§ **ACTION ITEM**: Quote word for word from the line holding "Instruction: Click the" to the last line below, including both, and omit any pictures.

§ **DATA LISTING**:

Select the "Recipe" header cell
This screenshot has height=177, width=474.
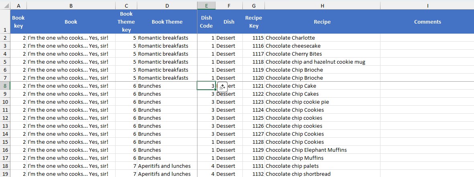[322, 22]
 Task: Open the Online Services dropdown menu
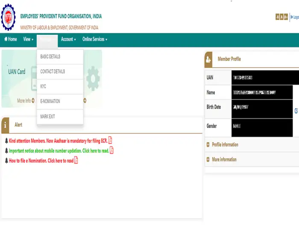(95, 39)
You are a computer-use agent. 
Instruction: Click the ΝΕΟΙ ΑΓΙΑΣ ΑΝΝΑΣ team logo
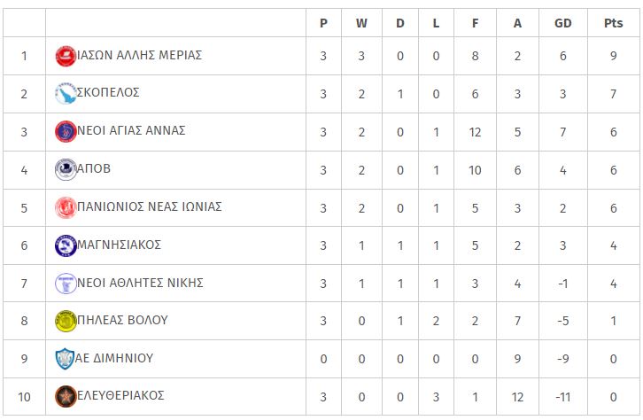pyautogui.click(x=66, y=132)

§ **EXPECTED ANSWER**:
Instruction: Click the ΝΕΟΙ ΑΓΙΑΣ ΑΝΝΑΣ team logo
pyautogui.click(x=66, y=132)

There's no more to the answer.